### Task directions
Each line that includes "Program" must be copied from the records.

Available records Start Marker

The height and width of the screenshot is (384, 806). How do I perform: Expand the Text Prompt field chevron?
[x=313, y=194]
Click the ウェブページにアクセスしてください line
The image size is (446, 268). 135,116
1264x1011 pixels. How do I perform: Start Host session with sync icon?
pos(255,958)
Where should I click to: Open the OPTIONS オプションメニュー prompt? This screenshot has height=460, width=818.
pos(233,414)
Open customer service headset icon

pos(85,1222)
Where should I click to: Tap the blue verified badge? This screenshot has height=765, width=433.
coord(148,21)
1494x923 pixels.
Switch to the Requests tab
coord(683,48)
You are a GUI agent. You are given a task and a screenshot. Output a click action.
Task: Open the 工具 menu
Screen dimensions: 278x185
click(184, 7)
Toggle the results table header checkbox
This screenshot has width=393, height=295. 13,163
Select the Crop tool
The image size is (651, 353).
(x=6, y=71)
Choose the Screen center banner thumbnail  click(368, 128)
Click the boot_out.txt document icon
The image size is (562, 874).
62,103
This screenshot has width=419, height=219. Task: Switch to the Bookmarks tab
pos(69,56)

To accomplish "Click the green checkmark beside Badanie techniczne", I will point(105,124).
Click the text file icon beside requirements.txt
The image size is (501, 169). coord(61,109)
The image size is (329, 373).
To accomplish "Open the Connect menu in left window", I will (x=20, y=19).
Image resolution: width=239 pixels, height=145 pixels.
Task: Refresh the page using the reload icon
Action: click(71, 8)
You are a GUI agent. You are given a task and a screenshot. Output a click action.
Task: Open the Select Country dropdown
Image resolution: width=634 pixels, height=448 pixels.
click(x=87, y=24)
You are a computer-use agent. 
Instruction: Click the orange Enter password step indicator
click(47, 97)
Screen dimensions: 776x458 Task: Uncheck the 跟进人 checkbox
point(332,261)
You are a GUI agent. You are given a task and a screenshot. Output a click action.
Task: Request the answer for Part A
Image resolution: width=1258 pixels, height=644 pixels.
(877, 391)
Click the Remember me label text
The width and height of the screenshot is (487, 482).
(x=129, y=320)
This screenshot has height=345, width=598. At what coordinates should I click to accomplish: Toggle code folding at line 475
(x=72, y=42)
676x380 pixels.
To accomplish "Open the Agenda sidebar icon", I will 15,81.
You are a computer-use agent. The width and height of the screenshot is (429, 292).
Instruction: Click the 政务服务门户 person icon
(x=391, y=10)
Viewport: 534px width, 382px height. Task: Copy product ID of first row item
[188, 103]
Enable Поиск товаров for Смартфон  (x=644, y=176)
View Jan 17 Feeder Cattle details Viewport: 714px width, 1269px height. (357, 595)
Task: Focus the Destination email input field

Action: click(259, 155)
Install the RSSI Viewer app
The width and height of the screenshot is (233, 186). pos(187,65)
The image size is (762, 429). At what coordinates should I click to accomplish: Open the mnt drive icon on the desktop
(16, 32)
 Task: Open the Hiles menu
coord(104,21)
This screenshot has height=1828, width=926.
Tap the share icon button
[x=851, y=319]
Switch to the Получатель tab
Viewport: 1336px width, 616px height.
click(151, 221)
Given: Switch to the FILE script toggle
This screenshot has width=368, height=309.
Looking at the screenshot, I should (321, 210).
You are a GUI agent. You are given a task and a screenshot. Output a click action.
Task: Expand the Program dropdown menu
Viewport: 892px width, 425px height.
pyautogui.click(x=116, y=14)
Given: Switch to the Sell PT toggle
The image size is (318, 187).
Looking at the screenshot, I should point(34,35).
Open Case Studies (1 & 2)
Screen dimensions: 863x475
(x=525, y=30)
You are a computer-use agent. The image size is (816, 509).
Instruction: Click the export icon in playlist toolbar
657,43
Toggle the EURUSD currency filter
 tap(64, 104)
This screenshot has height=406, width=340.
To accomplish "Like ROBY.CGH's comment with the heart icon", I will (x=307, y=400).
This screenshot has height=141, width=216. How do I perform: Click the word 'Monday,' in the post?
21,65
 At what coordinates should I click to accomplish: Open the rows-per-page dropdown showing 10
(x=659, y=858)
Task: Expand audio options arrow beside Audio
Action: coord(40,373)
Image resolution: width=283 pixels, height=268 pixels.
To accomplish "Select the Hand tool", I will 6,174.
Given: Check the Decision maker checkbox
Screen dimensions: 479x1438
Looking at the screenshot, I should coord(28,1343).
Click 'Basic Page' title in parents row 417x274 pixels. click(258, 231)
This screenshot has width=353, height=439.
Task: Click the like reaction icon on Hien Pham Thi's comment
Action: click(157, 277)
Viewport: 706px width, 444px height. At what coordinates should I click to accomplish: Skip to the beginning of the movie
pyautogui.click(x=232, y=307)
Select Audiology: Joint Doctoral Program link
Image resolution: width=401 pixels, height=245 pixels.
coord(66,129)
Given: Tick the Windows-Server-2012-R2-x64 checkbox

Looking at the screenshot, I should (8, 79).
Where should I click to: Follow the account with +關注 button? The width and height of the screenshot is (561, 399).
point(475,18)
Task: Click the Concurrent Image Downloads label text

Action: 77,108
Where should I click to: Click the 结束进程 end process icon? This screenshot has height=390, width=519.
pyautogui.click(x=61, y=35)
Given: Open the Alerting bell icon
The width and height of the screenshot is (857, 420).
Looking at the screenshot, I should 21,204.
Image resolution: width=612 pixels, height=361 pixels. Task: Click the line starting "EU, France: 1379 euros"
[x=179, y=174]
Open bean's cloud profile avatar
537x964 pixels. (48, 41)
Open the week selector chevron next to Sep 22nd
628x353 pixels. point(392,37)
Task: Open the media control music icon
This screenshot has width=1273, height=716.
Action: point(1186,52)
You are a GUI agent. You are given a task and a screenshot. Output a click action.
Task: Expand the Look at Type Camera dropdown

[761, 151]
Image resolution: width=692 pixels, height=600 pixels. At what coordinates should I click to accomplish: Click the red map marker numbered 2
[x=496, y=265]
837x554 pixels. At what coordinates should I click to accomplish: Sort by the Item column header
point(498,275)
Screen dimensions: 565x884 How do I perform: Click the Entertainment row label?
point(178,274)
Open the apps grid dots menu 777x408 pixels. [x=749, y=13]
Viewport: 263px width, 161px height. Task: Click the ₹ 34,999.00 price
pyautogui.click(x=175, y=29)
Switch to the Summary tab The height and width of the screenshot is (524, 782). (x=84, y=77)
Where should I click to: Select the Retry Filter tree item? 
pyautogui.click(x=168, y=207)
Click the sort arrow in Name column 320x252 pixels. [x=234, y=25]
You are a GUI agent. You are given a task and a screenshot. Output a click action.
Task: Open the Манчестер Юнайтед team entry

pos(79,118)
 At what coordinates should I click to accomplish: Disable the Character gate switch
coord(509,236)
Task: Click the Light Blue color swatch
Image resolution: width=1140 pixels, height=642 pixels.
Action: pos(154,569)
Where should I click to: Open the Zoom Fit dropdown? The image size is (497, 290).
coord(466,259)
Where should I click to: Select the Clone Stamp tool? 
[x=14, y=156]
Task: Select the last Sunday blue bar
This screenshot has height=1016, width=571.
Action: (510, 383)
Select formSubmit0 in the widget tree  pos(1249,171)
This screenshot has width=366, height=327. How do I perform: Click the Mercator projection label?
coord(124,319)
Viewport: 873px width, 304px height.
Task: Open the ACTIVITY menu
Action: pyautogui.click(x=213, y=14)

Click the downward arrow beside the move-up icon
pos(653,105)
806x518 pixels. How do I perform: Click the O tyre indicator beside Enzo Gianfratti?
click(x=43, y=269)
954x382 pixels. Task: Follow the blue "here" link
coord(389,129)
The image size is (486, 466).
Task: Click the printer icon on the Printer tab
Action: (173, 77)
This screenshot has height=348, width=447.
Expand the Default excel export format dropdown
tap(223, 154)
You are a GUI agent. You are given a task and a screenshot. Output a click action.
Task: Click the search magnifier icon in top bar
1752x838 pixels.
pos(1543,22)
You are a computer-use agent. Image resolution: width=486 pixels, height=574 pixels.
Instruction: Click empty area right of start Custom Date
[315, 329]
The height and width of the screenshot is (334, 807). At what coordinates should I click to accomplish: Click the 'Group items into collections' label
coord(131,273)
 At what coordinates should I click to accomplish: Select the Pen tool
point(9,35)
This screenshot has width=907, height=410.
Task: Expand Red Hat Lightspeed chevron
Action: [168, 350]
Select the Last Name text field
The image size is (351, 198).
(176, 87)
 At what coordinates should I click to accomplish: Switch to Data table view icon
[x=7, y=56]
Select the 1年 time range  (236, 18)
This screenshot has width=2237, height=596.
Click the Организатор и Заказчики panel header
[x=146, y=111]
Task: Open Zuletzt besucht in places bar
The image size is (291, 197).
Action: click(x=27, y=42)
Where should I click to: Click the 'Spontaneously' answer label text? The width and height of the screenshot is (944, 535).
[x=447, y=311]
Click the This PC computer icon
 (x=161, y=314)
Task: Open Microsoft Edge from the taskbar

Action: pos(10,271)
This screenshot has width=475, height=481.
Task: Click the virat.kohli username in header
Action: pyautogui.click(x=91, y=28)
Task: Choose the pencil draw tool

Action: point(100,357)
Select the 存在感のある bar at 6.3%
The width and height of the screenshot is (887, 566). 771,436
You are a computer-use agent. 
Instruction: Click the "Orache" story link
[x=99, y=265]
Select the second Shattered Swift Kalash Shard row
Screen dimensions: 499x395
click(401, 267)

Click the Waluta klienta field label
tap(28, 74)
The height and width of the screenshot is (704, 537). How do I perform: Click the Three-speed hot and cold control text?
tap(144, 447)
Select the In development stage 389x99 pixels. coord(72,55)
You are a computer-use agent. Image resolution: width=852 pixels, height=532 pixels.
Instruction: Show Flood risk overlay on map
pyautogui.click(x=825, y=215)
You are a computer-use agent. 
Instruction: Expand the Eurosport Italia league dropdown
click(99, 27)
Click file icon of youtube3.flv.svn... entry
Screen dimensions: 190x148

Available records End Marker

### Answer to the exercise
Task: Expand the Program dropdown menu
Select Audiology: Joint Doctoral Program link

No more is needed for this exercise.